Witaj gościu! Zaloguj się lub Zarejestruj aby móc korzystać ze wszystkich funkcjonalności jakie oferuje to forum! Rozpocznij zarabianie przez internet, poznaj korzysci pracy w domu! Rejestracja i korzystanie z forum jest całkowicie darmowe!
Praca w domu - Dodatkowa Praca - Zarabianie przez Internet
Jak to jest z tymi kwiatami? (Walentynki) - Wersja do druku

+- Praca w domu - Dodatkowa Praca - Zarabianie przez Internet (https://zarabiam.com)
+-- Dział: Off-Topic (/Forum-Off-Topic-9)
+--- Dział: Off-Topic (/Forum-Off-Topic-10)
+--- Wątek: Jak to jest z tymi kwiatami? (Walentynki) (/Temat-Jak-to-jest-z-tymi-kwiatami-Walentynki-128730)

Strony: 1 2


Jak to jest z tymi kwiatami? (Walentynki) - Krakersik - 09-02-2016 12:41

Mam pytanie dotyczące zbliżających się Walentynek. Ile czerwonych róż wypada podarować ukochanej? Nie znam się na tym, czasami czytam że to nie ma znaczenia, innym razem że daje się tylko nieparzyste ilości.
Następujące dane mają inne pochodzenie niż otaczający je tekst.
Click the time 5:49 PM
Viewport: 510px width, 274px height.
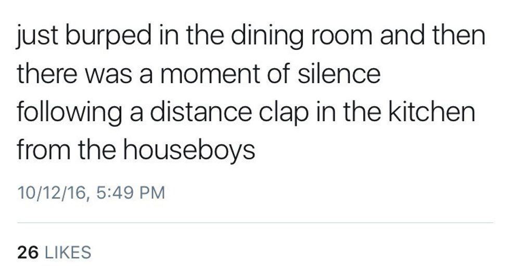132,193
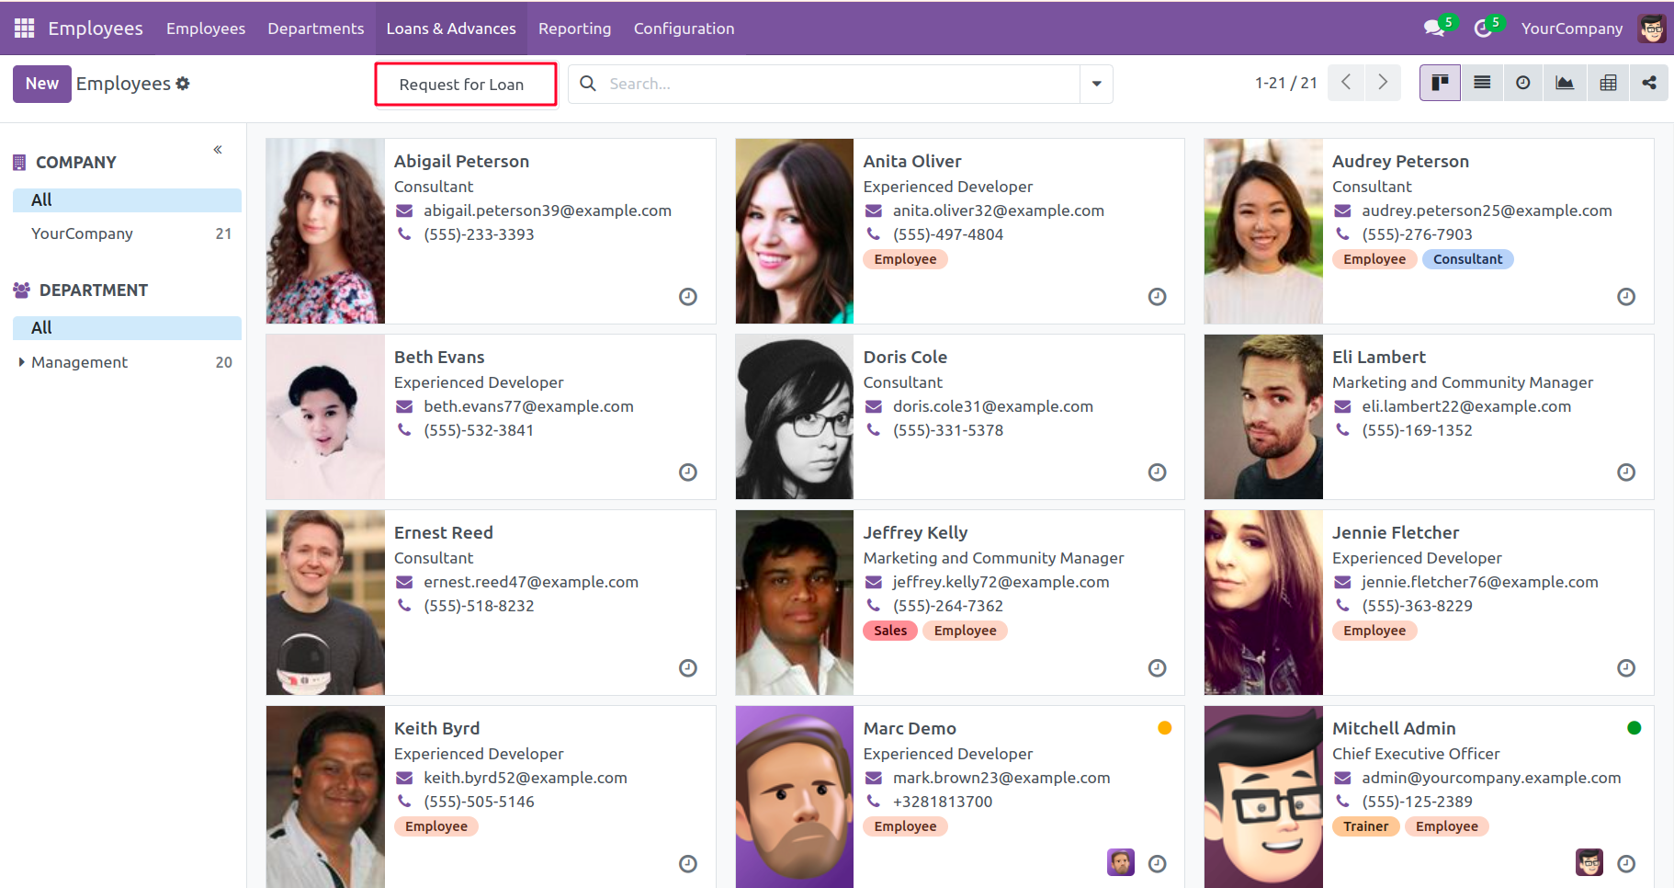The image size is (1674, 888).
Task: Open the Reporting menu
Action: pos(574,28)
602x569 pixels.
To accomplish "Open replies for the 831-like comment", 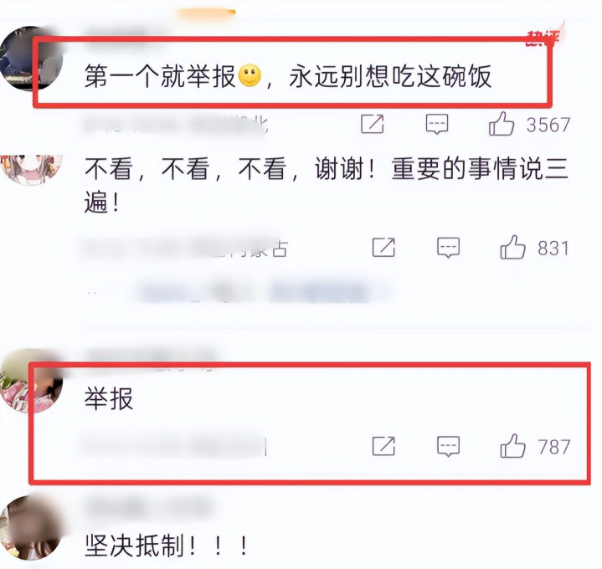I will (448, 248).
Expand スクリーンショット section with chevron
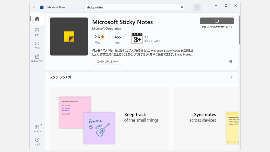The width and height of the screenshot is (270, 152). (232, 77)
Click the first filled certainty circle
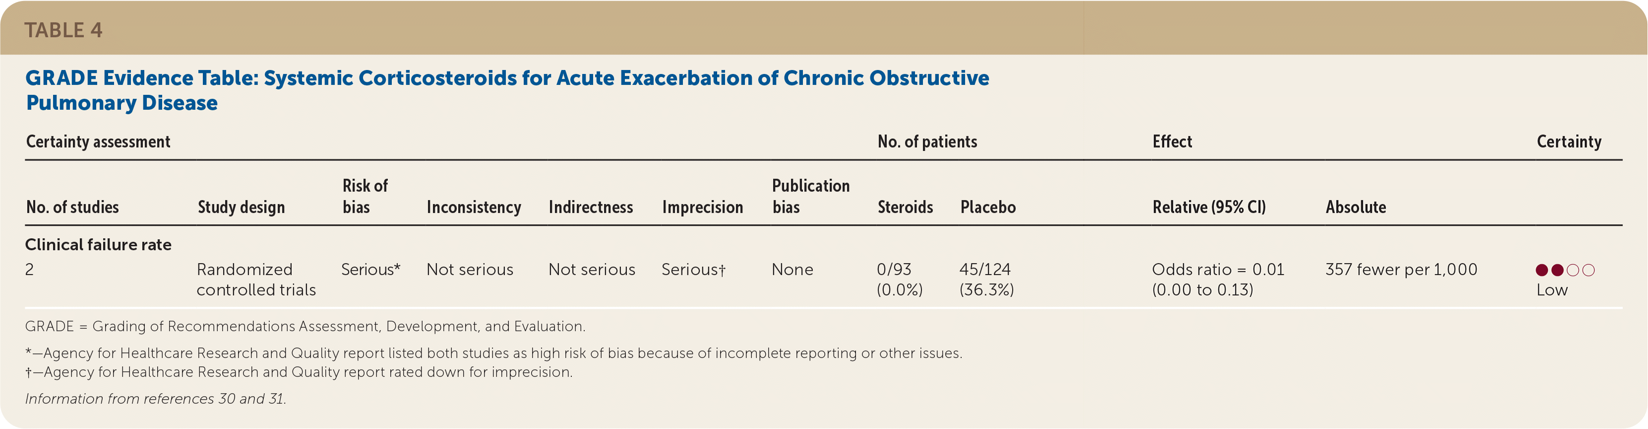This screenshot has height=429, width=1648. 1542,270
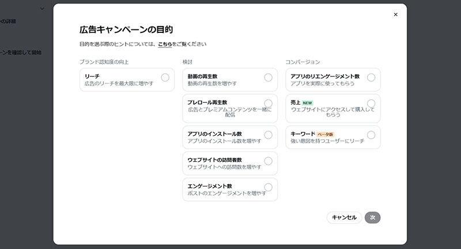Select the 動画の再生数 radio button
Image resolution: width=461 pixels, height=249 pixels.
pyautogui.click(x=268, y=77)
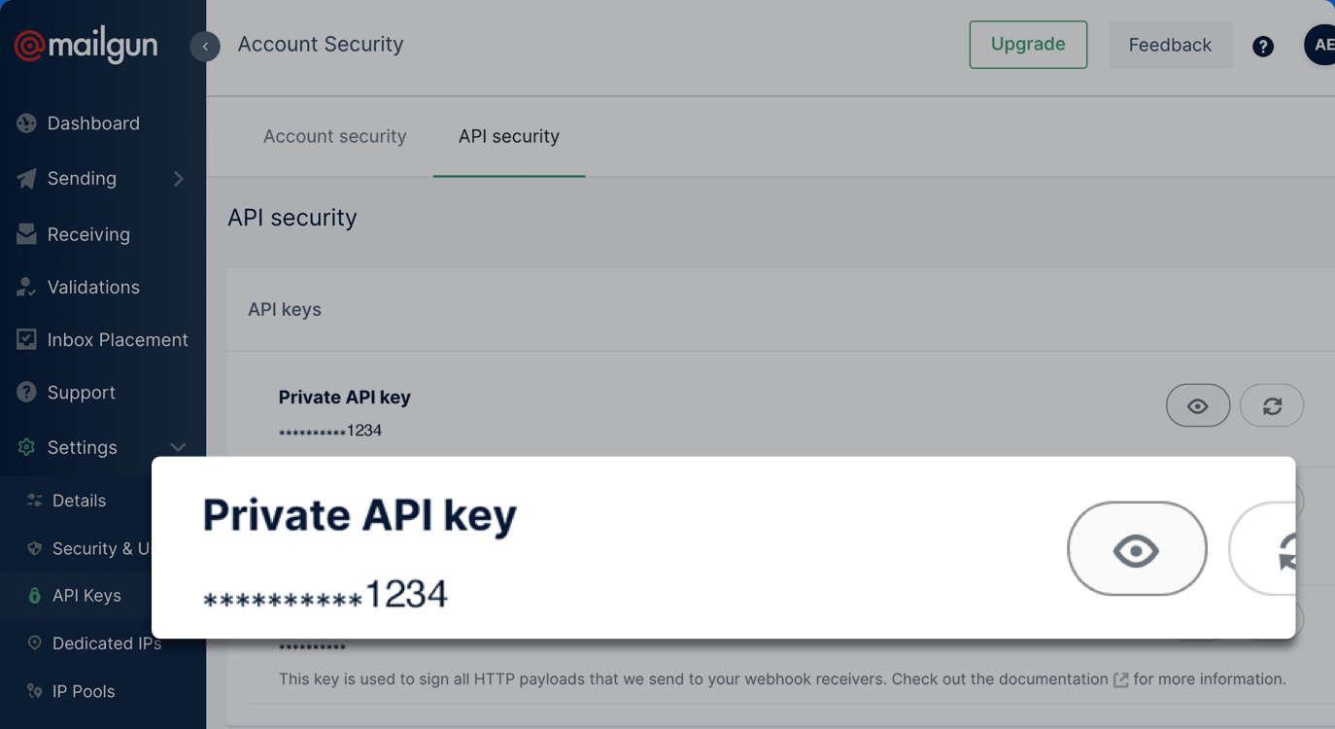Open Validations in sidebar
The image size is (1335, 729).
92,287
Sam już nie wiem.

Niestety fundusze jak na razie ograniczone więc ilość w postaci (powyżej 10/20 odpada).
Jeśli jesteśmy ze sobą ponad 5 miesięcy to sensownym pomysłem będzie 5 czerwonych róż? + jakiś dodatkowy prezent?

Do tego inne pytanie, czy takie róże dostanę w kwiaciarni na miejscu i od ręki, chyba w piątek przed weekendem walentynkowym jeszcze ich nie wykupią? Big Grin
Pytam o takie rzeczy bo kwiaty muszę kupić w innym mieście, kawałeczek drogi tam mam no a autem nie mogę jechać.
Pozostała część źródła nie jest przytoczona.